I'm looking for suggestions on good ways to protect the bonding conductor (or I could just use one heavy enough to be self-protected) and make the connection at each end.

Radio equipment is electrically identical to typical amateur radio equipment, so NEC 810 Part III provides guidance, but shouldn't be binding since the radios are authorized by the military, not the FCC.

In addition to the bonding described above, the ground bus will be bonded to a ground rod outside the radio room, which in turn is bonded to the main grounding electrode conductor near the service panel.
 

tom baker

First Chief Moderator
Staff member
Now you have a second path for fault current, electrically it better to keep the fault current with the circuit conductors to reduce the impedance. We can have a EGC on the outside of conduit for a max of 6 ft.

> PROVIDED DATA

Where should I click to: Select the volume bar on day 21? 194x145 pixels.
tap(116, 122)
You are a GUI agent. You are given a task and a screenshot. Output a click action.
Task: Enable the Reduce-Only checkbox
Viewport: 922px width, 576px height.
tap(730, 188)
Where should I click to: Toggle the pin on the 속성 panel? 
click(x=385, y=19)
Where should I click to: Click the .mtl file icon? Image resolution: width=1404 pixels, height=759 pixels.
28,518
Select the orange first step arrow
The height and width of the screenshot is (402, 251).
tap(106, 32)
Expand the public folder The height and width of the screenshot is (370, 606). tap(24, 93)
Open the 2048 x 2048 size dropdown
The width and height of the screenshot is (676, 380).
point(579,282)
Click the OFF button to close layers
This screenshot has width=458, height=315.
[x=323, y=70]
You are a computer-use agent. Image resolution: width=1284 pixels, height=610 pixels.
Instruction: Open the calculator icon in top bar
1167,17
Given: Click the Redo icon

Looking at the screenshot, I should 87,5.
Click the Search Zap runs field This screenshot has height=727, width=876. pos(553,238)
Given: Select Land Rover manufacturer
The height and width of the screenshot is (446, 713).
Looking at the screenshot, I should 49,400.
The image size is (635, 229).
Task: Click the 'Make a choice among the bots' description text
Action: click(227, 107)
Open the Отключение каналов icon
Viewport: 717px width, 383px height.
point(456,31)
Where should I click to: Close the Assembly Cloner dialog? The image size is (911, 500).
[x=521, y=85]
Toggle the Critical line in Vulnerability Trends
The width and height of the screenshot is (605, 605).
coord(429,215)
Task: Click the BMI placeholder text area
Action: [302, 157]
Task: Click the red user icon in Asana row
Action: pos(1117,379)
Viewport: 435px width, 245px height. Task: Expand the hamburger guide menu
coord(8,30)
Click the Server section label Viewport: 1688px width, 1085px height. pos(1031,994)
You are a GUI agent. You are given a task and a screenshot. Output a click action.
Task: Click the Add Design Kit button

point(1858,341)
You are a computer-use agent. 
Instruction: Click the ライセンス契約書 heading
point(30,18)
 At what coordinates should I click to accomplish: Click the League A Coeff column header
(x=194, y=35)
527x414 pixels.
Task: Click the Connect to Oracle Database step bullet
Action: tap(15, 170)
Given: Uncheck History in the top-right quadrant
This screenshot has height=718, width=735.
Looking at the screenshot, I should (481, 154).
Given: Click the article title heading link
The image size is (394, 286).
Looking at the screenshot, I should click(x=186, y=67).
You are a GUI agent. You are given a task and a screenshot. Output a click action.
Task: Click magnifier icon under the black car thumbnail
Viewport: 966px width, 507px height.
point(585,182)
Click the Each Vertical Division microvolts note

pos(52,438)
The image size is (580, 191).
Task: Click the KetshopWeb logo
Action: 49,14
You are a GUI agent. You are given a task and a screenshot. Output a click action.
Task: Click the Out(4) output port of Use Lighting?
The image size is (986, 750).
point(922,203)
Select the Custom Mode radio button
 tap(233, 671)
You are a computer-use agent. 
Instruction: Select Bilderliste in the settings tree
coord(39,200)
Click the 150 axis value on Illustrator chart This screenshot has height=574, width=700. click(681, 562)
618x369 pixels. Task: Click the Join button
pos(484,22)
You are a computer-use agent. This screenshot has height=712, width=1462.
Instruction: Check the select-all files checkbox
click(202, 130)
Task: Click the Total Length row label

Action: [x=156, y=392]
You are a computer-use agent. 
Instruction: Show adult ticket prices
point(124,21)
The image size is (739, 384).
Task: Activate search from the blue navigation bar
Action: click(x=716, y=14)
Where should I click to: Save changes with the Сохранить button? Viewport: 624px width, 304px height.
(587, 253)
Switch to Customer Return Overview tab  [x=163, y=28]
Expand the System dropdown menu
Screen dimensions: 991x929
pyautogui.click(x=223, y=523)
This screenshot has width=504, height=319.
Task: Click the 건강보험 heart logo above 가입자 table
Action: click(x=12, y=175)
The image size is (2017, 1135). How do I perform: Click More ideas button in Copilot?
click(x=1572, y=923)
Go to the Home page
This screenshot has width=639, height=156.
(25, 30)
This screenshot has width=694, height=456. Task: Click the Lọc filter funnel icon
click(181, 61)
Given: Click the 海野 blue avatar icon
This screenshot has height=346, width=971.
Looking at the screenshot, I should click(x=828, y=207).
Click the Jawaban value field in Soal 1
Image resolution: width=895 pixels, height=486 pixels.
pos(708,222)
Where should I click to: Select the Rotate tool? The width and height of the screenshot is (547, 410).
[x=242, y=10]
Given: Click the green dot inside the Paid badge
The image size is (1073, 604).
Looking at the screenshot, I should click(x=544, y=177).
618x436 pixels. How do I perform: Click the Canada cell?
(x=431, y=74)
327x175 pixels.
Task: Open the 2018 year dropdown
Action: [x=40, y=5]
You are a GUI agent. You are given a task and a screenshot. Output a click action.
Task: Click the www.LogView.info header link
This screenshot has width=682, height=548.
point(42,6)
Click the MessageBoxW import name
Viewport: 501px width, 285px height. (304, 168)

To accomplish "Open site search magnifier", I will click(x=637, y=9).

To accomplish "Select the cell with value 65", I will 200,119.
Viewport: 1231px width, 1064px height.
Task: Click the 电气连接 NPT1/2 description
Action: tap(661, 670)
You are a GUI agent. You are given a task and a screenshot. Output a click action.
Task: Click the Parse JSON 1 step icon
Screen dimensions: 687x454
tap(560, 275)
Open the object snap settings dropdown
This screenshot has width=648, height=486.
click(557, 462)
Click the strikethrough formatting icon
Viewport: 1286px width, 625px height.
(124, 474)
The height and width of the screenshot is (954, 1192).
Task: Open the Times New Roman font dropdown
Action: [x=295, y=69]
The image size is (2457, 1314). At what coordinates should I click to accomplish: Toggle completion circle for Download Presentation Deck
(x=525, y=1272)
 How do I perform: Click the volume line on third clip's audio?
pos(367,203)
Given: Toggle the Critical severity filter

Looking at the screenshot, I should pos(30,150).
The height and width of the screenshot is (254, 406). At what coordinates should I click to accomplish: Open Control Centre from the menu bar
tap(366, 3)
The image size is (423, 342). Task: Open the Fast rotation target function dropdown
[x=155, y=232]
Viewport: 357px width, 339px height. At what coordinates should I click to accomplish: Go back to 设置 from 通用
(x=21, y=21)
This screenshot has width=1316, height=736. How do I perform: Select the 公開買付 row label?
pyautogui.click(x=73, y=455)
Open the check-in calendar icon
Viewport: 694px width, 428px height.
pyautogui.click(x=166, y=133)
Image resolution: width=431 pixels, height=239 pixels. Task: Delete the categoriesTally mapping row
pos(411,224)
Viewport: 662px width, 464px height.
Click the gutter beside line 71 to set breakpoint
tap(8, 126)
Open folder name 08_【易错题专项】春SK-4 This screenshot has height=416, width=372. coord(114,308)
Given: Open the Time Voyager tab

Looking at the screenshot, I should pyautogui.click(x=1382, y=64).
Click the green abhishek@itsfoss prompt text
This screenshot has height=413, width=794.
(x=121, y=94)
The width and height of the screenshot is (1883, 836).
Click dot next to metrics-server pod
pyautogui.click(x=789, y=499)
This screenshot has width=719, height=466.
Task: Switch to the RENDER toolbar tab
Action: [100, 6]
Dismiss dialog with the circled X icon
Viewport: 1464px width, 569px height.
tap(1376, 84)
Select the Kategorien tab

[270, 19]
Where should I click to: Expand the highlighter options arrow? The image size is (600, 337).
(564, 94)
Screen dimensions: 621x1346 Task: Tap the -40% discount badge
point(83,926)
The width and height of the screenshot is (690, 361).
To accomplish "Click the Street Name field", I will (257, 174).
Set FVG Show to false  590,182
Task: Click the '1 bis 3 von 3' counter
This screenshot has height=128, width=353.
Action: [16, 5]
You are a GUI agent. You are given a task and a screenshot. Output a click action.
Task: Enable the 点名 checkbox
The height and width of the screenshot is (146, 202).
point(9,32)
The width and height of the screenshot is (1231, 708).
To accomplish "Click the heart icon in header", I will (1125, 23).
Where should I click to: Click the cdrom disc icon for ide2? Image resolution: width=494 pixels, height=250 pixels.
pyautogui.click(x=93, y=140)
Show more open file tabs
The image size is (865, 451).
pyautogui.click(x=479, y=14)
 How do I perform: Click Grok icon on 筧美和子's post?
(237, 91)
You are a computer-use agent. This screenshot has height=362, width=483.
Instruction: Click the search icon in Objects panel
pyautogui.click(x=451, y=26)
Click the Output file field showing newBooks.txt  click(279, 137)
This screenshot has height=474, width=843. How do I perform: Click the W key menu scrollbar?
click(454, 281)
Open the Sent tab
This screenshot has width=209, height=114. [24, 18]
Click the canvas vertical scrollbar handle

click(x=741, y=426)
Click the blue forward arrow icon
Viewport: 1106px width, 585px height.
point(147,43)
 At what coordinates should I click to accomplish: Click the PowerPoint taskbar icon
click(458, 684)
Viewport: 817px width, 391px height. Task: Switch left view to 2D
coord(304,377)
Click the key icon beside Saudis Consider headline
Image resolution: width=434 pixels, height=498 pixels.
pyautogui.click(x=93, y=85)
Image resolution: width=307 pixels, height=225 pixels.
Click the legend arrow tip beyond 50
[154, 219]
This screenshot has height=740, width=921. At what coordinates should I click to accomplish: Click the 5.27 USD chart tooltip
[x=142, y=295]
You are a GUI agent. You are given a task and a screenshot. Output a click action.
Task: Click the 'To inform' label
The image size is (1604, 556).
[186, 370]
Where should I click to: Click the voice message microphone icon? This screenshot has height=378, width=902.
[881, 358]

> WHAT THE EXERCISE ASKS
Reproduce verbatim the entire text on bonding and grounding radio equipment that appears before the listing.

> RESPONSE TO THIS EXERCISE
I'm looking for suggestions on good ways to protect the bonding conductor (or I could just use one heavy enough to be self-protected) and make the connection at each end.

Radio equipment is electrically identical to typical amateur radio equipment, so NEC 810 Part III provides guidance, but shouldn't be binding since the radios are authorized by the military, not the FCC.

In addition to the bonding described above, the ground bus will be bonded to a ground rod outside the radio room, which in turn is bonded to the main grounding electrode conductor near the service panel.
 

tom baker

First Chief Moderator
Staff member
Now you have a second path for fault current, electrically it better to keep the fault current with the circuit conductors to reduce the impedance. We can have a EGC on the outside of conduit for a max of 6 ft.